Created: 10/29/2013 10:13 PM WHEC.com
By: Associated Press
Another commissioner has quit New York's ethics board after it hired an executive director with ties to Democratic Gov. Andrew Cuomo, according to a legislative official.
On Tuesday, law professor and ethicist Ellen Yaroshefsky resigned from the 14-member Joint Commission on Public Ethics, according to the official who spoke to The Associated Press on condition of anonymity because that person wasn't authorized to announce the decision.
Yaroshefsky, a professor at Benjamin N. Cardozo School of Law in New York City, provided no reason for her resignation.
Word of her decision came as a surprise after an unusual session of the ethics board, which has long been criticized by good-government advocates for its secrecy. In the brief public part of Tuesday's meeting, Yaroshefsky proposed what she called an independent search for an executive director. Other commissioners then moved the discussion behind closed doors.
Neither Yaroshefsky nor commission spokesman John Milgrim immediately responded to requests for comment.
In July 2012, Commissioner Ravi Batra resigned, he said, partly because the secretive commission lacked independence from Cuomo.
"I'm saddened to hear of Commissioner Yaroshefsky's departure," Batra said in an interview Tuesday. "Her service was of one who cherished her independence."
Batra had been appointed by the Senate Democratic conference. Commissioner Patrick Bulgaro, an appointee of Assembly Speaker Sheldon Silver resigned in July, without comment. Yaroshefsky also was a Silver appointee.

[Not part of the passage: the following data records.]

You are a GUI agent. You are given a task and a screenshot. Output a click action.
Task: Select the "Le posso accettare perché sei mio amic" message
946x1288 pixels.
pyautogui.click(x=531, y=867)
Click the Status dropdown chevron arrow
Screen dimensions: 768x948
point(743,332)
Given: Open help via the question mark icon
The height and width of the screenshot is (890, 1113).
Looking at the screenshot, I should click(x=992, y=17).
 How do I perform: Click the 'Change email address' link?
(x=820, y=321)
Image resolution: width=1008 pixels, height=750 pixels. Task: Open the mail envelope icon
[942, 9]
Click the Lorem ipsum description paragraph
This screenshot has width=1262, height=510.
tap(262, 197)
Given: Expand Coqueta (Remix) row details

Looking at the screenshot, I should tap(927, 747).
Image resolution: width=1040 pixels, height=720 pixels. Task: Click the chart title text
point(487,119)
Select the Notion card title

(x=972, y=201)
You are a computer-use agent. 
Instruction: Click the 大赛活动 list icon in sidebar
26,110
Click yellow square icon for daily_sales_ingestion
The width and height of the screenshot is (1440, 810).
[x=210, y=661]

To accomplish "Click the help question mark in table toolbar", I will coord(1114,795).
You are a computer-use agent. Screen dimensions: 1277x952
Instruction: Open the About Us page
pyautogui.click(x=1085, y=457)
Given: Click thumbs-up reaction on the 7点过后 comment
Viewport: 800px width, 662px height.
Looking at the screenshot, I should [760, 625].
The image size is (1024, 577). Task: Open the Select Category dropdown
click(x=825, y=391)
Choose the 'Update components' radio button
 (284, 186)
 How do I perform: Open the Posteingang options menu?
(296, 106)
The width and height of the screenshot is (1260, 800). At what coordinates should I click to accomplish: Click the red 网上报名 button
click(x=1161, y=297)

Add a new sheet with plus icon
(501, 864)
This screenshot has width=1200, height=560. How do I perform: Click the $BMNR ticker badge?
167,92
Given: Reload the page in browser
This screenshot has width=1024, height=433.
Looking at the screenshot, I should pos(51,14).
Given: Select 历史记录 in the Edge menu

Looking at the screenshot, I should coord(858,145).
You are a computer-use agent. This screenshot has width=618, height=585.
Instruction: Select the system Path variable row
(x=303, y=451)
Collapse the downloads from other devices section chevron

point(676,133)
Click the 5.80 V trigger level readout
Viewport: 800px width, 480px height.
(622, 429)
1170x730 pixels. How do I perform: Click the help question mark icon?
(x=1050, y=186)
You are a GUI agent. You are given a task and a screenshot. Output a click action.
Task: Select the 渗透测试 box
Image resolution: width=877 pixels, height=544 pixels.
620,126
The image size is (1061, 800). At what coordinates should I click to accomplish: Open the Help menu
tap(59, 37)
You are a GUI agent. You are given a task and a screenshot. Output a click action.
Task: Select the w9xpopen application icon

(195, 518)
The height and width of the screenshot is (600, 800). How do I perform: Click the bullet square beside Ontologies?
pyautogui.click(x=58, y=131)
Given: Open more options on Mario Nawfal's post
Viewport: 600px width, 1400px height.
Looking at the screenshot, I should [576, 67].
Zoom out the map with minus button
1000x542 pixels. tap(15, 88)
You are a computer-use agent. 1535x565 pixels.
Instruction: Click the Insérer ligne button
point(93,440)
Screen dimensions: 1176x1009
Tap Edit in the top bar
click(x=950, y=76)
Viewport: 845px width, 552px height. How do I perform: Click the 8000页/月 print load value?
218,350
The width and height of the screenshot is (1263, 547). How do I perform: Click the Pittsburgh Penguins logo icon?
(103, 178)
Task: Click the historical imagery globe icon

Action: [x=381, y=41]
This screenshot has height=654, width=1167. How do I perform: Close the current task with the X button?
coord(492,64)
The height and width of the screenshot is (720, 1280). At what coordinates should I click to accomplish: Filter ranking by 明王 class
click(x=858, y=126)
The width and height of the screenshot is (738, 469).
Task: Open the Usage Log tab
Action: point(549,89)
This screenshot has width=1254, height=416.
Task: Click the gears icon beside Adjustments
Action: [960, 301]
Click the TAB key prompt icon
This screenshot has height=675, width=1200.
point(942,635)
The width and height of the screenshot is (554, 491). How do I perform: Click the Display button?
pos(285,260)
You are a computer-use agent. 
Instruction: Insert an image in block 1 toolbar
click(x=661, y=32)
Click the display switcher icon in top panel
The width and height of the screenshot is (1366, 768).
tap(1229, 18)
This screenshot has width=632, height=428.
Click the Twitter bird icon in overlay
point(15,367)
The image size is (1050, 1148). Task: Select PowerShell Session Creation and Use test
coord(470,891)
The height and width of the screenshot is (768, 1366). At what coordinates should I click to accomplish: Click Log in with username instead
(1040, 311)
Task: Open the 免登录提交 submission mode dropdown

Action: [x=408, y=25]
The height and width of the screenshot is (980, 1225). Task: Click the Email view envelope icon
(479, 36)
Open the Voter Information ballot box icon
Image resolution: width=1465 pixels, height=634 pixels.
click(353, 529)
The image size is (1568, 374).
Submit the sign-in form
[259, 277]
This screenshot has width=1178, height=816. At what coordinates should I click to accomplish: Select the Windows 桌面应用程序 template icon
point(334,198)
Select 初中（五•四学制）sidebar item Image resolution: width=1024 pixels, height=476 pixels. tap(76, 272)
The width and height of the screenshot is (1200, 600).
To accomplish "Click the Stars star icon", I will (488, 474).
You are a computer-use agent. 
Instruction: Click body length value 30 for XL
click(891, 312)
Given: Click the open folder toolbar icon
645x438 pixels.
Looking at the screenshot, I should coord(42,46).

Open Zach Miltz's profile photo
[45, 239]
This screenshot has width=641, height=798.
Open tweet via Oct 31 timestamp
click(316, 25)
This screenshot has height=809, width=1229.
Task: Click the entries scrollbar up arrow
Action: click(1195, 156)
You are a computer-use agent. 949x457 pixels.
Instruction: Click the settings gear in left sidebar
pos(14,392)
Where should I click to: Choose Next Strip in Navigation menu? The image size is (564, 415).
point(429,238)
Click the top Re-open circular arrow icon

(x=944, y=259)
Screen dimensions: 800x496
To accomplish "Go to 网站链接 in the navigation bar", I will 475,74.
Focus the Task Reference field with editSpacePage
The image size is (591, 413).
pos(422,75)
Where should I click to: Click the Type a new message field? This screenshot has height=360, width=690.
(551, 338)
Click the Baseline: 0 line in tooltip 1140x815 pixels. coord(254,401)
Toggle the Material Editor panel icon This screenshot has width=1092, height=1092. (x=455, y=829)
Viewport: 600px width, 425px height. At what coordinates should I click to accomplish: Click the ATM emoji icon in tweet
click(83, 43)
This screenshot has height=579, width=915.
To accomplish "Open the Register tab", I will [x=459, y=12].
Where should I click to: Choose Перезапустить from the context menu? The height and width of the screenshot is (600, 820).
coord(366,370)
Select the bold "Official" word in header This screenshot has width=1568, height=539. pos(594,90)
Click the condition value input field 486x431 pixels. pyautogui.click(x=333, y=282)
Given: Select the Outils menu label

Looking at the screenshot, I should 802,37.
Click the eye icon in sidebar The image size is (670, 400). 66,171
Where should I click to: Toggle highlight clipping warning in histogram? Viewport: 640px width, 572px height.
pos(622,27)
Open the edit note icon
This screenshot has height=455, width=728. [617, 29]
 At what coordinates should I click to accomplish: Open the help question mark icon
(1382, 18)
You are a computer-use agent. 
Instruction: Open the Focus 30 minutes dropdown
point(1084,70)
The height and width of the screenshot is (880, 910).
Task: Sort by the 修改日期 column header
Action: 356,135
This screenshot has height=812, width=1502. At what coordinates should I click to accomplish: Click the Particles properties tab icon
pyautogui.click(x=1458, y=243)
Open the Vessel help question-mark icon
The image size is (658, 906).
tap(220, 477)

In April, the commission issued a report critical of Silver, a Democrat, for arranging a secret $103,000 settlement of sexual harassment accusations against Assemblyman Vito Lopez. The commission never accused Silver of wrongdoing. Lopez has denied sexually harassing anyone. The Legislative Ethics Commission levied a $330,000 fine against Lopez, based on an accusation that he groped, intimidated and manipulated young women staffers.
Yaroshefsky's resignation comes as the anti-corruption Moreland Commission, appointed by Cuomo in July, is being criticized for its focus on the Legislature, rather than his own office or other statewide officials. Last week, Cuomo defended the commission, citing the rash of corruption scandals that have touched more than 30 lawmakers over the last seven years, including several arrests this year.
"With the Moreland Commission existing in the same space as JCOPE, ethics, not corruption, is in the crossfire," Batra said.
Before Yaroshefsky's resignation, the commission announced in a press release that it had hired Letizia Tagliafierro as executive director. Her appointment was expected to be voted on in previous public sessions, but was delayed. The commission wouldn't say why.
Ellen Biben made $148,000 as executive director. She announced in May that she was leaving the job. Shortly before that, she hired Tagliaferro as director of investigations. Both had worked for Cuomo.
Most of the commission's top staffers had worked for Cuomo; the governor appoints the chairman.
"You are seeing a bunch of commissioners that have a higher standard of integrity than perhaps the rest of the commissioners," said David Grandeau, the former state lobbying enforcer and now an attorney who represents lobbyists. "When things happen, when their integrity is compromised, they choose to leave."